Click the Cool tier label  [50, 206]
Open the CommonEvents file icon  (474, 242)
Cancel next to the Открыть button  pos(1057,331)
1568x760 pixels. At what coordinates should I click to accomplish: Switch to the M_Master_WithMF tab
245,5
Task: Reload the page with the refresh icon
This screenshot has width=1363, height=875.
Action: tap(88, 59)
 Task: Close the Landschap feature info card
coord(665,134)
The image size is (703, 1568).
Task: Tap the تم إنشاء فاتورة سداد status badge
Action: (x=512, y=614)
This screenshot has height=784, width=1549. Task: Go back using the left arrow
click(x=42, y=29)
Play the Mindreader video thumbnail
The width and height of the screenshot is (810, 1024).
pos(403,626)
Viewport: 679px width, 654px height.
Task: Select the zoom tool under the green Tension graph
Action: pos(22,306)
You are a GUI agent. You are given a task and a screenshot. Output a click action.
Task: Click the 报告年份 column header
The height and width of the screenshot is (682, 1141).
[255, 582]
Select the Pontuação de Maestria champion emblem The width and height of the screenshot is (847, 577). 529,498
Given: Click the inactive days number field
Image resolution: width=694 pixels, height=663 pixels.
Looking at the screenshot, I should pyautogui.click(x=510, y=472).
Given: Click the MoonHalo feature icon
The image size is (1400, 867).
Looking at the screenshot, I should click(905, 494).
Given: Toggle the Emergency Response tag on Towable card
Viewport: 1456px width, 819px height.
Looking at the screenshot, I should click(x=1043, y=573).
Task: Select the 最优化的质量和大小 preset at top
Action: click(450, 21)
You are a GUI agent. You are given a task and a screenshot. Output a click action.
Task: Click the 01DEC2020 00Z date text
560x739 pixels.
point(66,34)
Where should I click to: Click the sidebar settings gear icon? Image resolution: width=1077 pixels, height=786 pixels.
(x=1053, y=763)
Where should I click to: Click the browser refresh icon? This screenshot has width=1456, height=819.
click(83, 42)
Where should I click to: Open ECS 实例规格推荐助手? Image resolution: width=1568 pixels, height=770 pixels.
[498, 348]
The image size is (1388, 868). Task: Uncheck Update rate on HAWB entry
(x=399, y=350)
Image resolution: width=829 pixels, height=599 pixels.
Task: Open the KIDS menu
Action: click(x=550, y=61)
************
> **주어진 과제**
위의 모든 항목을 빈 줄은 빼고 마크다운 표로 바꿔 주세요. 열 이름은 "번호"와 "내용"으로 하고, 각 줄에 차례대로 번호를 붙이세요.

> **과제 결과**
| 번호 | 내용 |
|---|---|
| 1 | Click the Cool tier label  [50, 206] |
| 2 | Open the CommonEvents file icon  (474, 242) |
| 3 | Cancel next to the Открыть button  pos(1057,331) |
| 4 | 1568x760 pixels. At what coordinates should I click to accomplish: Switch to the M_Master_WithMF tab |
| 5 | 245,5 |
| 6 | Task: Reload the page with the refresh icon |
| 7 | This screenshot has width=1363, height=875. |
| 8 | Action: tap(88, 59) |
| 9 |  Task: Close the Landschap feature info card |
| 10 | coord(665,134) |
| 11 | The image size is (703, 1568). |
| 12 | Task: Tap the تم إنشاء فاتورة سداد status badge |
| 13 | Action: (x=512, y=614) |
| 14 | This screenshot has height=784, width=1549. Task: Go back using the left arrow |
| 15 | click(x=42, y=29) |
| 16 | Play the Mindreader video thumbnail |
| 17 | The width and height of the screenshot is (810, 1024). |
| 18 | pos(403,626) |
| 19 | Viewport: 679px width, 654px height. |
| 20 | Task: Select the zoom tool under the green Tension graph |
| 21 | Action: pos(22,306) |
| 22 | You are a GUI agent. You are given a task and a screenshot. Output a click action. |
| 23 | Task: Click the 报告年份 column header |
| 24 | The height and width of the screenshot is (682, 1141). |
| 25 | [255, 582] |
| 26 | Select the Pontuação de Maestria champion emblem The width and height of the screenshot is (847, 577). 529,498 |
| 27 | Given: Click the inactive days number field |
| 28 | Image resolution: width=694 pixels, height=663 pixels. |
| 29 | Looking at the screenshot, I should pyautogui.click(x=510, y=472). |
| 30 | Given: Click the MoonHalo feature icon |
| 31 | The image size is (1400, 867). |
| 32 | Looking at the screenshot, I should click(905, 494). |
| 33 | Given: Toggle the Emergency Response tag on Towable card |
| 34 | Viewport: 1456px width, 819px height. |
| 35 | Looking at the screenshot, I should click(x=1043, y=573). |
| 36 | Task: Select the 最优化的质量和大小 preset at top |
| 37 | Action: click(450, 21) |
| 38 | You are a GUI agent. You are given a task and a screenshot. Output a click action. |
| 39 | Task: Click the 01DEC2020 00Z date text |
| 40 | 560x739 pixels. |
| 41 | point(66,34) |
| 42 | Where should I click to: Click the sidebar settings gear icon? Image resolution: width=1077 pixels, height=786 pixels. |
| 43 | (x=1053, y=763) |
| 44 | Where should I click to: Click the browser refresh icon? This screenshot has width=1456, height=819. |
| 45 | click(83, 42) |
| 46 | Where should I click to: Open ECS 实例规格推荐助手? Image resolution: width=1568 pixels, height=770 pixels. |
| 47 | [498, 348] |
| 48 | The image size is (1388, 868). Task: Uncheck Update rate on HAWB entry |
| 49 | (x=399, y=350) |
| 50 | Image resolution: width=829 pixels, height=599 pixels. |
| 51 | Task: Open the KIDS menu |
| 52 | Action: click(x=550, y=61) |